→ What to work on: Pull every line containing "with" from the data.

→ Given data:
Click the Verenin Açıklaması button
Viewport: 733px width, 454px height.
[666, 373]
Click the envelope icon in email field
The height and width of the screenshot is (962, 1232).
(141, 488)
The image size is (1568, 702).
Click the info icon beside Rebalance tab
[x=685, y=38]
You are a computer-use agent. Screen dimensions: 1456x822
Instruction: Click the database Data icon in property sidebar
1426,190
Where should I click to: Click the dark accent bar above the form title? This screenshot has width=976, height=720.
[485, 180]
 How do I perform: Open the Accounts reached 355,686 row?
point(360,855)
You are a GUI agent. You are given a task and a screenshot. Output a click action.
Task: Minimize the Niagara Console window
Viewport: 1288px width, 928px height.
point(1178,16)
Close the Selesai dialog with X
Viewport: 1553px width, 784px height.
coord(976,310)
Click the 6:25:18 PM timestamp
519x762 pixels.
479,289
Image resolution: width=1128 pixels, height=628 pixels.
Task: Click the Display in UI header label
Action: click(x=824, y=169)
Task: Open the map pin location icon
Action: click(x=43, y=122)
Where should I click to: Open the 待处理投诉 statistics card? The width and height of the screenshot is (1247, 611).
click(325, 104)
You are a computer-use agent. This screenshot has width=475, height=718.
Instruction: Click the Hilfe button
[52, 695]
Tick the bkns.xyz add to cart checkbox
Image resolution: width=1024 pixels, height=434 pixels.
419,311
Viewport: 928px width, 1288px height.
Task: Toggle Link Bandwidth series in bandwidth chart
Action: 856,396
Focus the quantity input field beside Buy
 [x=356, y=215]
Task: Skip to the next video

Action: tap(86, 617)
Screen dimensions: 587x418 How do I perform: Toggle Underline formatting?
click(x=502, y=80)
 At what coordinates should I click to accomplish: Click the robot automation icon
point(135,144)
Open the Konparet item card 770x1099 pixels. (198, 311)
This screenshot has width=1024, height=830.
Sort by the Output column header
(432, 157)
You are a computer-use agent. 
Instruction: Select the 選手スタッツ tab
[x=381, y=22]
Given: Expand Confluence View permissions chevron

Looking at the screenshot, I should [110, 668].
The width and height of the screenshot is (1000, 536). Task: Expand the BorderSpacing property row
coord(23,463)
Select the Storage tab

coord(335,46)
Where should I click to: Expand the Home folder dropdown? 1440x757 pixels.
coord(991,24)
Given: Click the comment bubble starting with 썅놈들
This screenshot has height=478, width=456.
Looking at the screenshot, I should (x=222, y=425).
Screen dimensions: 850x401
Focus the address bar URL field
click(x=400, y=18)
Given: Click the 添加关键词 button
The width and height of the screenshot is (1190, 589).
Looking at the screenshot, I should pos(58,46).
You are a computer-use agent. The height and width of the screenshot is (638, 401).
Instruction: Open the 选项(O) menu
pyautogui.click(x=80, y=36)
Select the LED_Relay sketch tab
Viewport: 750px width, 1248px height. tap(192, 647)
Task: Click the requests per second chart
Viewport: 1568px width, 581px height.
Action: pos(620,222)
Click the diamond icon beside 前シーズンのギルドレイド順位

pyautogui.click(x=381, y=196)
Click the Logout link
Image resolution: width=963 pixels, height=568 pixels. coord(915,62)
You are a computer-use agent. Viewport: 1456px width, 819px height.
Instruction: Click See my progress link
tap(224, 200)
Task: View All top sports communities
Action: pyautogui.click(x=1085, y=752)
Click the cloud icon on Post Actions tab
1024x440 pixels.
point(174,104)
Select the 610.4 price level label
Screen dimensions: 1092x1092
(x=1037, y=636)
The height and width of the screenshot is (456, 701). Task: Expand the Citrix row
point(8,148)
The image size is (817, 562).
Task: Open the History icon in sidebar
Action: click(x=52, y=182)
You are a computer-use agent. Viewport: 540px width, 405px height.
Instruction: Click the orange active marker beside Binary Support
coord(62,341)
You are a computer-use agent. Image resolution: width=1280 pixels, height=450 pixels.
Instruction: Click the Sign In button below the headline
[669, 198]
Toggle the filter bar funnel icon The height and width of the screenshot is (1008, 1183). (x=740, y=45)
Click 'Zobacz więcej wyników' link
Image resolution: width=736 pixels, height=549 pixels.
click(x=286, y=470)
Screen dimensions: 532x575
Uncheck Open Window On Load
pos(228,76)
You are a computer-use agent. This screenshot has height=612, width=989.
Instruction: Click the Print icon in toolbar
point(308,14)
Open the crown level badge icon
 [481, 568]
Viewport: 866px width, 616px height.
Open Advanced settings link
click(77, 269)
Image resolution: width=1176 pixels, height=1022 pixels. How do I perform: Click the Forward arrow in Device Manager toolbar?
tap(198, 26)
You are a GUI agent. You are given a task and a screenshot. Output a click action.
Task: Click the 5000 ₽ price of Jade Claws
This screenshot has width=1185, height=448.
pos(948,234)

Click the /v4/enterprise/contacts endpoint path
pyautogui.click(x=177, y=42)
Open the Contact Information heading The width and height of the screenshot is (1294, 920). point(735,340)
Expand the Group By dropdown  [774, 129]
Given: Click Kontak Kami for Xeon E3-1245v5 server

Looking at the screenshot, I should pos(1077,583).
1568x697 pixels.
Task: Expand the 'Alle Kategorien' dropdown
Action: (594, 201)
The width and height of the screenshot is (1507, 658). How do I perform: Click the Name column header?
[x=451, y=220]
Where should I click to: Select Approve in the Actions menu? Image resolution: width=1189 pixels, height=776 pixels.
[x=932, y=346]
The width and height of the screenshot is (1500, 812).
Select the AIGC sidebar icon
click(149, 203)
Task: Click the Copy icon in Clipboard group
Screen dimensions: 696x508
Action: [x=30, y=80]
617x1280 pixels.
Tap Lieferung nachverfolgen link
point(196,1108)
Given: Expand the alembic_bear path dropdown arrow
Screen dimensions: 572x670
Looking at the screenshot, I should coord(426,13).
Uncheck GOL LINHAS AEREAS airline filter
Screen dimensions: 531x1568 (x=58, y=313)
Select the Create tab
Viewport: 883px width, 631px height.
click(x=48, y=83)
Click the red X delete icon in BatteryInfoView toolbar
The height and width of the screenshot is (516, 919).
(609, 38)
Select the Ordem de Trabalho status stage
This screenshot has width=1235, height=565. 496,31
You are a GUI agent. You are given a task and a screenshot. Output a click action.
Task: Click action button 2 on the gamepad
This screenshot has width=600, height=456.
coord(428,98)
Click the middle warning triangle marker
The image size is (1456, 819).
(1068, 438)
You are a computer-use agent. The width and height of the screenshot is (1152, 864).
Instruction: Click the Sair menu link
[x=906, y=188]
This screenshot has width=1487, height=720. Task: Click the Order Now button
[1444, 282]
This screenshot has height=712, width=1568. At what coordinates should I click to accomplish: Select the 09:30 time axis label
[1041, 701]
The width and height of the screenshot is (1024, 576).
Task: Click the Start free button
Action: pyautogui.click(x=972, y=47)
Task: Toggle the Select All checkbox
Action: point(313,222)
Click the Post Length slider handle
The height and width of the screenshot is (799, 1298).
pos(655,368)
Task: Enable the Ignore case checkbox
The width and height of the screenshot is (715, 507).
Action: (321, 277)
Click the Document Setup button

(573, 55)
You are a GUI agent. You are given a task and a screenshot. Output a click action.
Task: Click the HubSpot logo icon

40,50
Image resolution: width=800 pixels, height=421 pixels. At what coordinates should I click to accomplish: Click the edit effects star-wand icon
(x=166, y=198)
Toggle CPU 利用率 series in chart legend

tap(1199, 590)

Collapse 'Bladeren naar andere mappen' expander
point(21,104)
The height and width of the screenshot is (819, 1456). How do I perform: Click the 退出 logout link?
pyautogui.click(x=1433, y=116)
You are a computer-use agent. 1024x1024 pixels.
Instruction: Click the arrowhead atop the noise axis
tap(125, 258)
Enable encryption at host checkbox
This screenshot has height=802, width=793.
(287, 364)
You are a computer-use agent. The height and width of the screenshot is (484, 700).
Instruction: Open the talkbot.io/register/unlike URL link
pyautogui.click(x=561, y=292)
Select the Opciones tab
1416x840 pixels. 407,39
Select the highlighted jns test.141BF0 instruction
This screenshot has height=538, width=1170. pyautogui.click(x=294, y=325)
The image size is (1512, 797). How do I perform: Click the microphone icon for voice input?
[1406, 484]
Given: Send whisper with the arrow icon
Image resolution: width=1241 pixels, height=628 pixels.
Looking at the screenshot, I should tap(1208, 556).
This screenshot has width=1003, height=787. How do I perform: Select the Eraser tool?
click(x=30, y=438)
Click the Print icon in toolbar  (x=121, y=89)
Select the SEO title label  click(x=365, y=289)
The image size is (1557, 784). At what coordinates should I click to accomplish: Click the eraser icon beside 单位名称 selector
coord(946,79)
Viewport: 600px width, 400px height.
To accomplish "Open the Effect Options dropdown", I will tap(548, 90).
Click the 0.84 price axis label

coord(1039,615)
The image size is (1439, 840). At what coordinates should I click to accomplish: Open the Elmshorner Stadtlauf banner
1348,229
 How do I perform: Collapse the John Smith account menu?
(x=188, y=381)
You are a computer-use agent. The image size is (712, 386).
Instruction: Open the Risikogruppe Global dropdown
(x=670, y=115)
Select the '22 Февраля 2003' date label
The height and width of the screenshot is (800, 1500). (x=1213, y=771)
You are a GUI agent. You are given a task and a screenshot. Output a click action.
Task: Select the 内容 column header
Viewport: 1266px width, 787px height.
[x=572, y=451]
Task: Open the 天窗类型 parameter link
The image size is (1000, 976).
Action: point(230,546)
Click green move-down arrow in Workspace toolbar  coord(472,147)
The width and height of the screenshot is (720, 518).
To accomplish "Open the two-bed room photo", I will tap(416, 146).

→ Solution to the exercise:
Close the Selesai dialog with X
Given: Click the comment bubble starting with 썅놈들
Given: Send whisper with the arrow icon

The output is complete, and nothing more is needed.